Following both Refs. [58,59] ISO 2439 and ISO 3386 recommendations, an experimental setup was developed to measure and calculate foam hardness, SAG factor, and hysteresis loss. The setup consists of a hydraulic actuator (1) connected to a 200 kN load cell (2) and a posterior 5 kN load cell (to increase the measurement resolution) (3). A circular plate (4) was attached to the 5 kN load cell, which performs complete contact with the seat sample (5). The actuator’s internal LVDT measured the plate displacement. A control-and-acquisition system was used to control the actuator speed and record the force. Figure 2 illustrates the experimental setup.

Both Refs. [58,59] ISO 2439 and ISO 3386 experiments perform the vertical movement of the plate (200 mm diameter) at a constant speed of 100 mm/min. Figure 3a,b shows the experimental tests conducted on both current AP seats, namely on comfort and standard foam cushions without and with seat covers, respectively. In its turn, Figure 3c,d represents the experimental tests conducted on the older AP seats without and with seat covers, respectively.

Hysteresis loss and SAG factor experiments run only in foams without cover. These were applied to the 25% ILD hardness experiments to avoid damage to the covers.

Table 1. Hysteresis loss percentage and force at 75% deformation for the four analysed cushions.
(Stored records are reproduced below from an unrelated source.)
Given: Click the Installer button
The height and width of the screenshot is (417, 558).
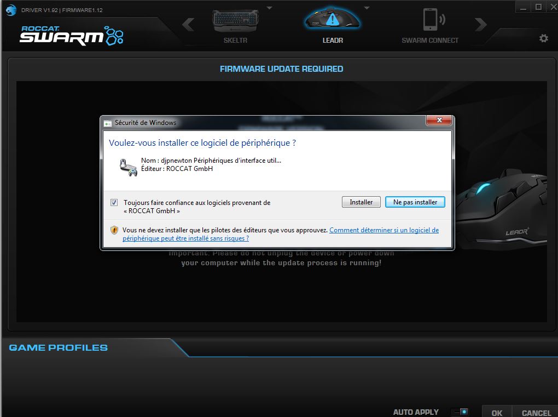Looking at the screenshot, I should pyautogui.click(x=361, y=202).
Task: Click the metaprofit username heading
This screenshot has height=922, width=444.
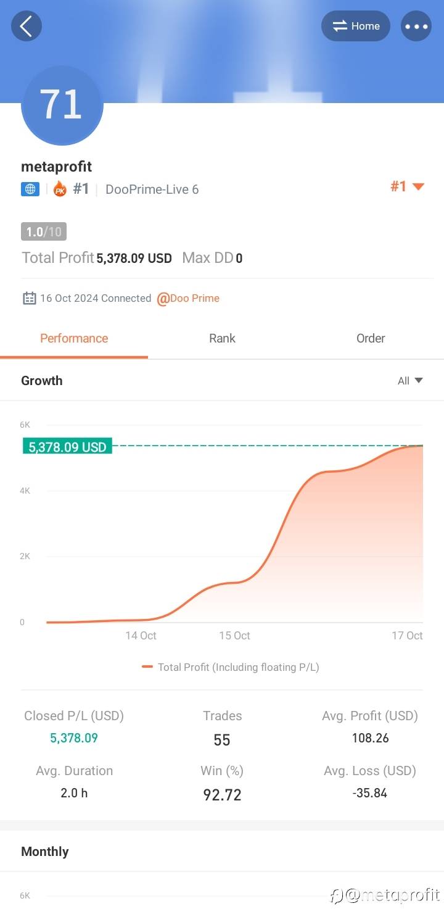Action: [56, 167]
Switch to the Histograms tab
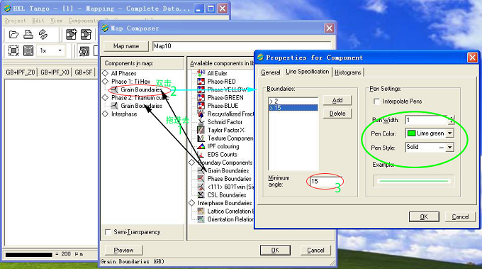This screenshot has height=269, width=482. pyautogui.click(x=348, y=72)
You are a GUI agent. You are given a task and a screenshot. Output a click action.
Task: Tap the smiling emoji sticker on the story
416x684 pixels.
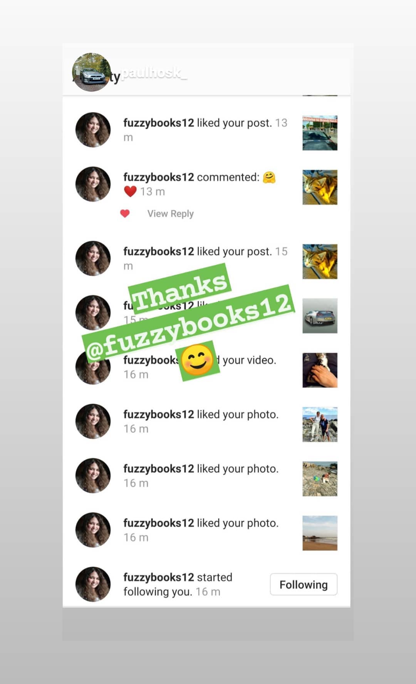(197, 360)
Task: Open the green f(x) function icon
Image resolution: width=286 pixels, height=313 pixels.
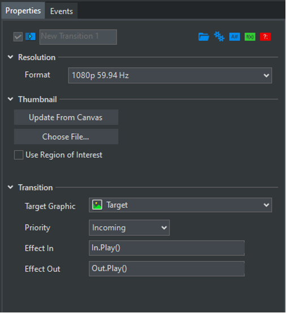Action: [x=250, y=37]
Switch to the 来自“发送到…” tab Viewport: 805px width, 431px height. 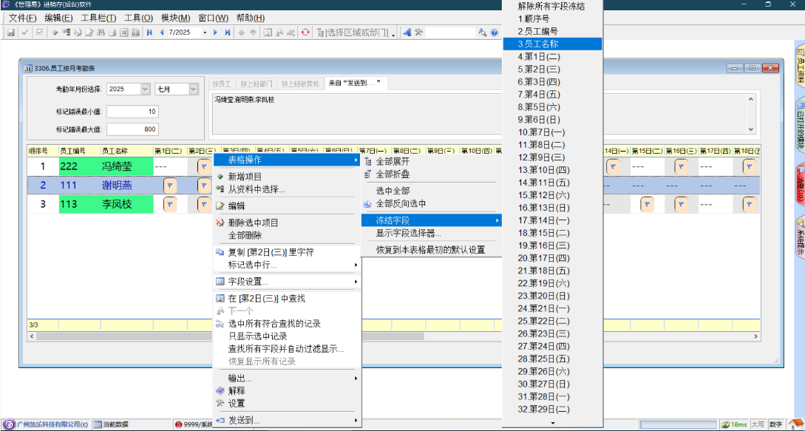[355, 84]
Seat Cushion	Hysteresis Loss %	${\mathit{F}}_{75\mathit{\%}}$ (N)
Current comfort seat	13.7	1024
Current standard seat	13.8	598
Older comfort seat	15.1	1255
Older standard seat	14.9	542

presents the hysteresis loss percentage and the force was achieved at 75% deformation.

Similar results were obtained regarding the cushions of the same foam type, which may indicate that the foam thickness does not influence the hysteresis loss percentage, complying with the observations conducted by Neal [26]. Comparing the results of the current and older seats, the latter presented slightly higher, but not significant, hysteresis loss. Therefore, considering only this property, both seats are expected to perform well and similarly. Moreover, the results have demonstrated lower values than those reported by Ebe and Griffin [13] and Moon et al. [4]. Figure 4a,b illustrates the hysteresis loss of current and older AP seat cushions, respectively.

Regarding the SAG factor, as mentioned above, it should be, ideally, superior to 2.8 for seating applications [4,7,13,23,24].

Table 2. SAG factor results.

Seat Cushion	SAG Factor
Current comfort seat	2.7
Current standard seat	2.0
Older comfort seat	3.2
Older standard seat	2.6

presents the calculated values for both foam types.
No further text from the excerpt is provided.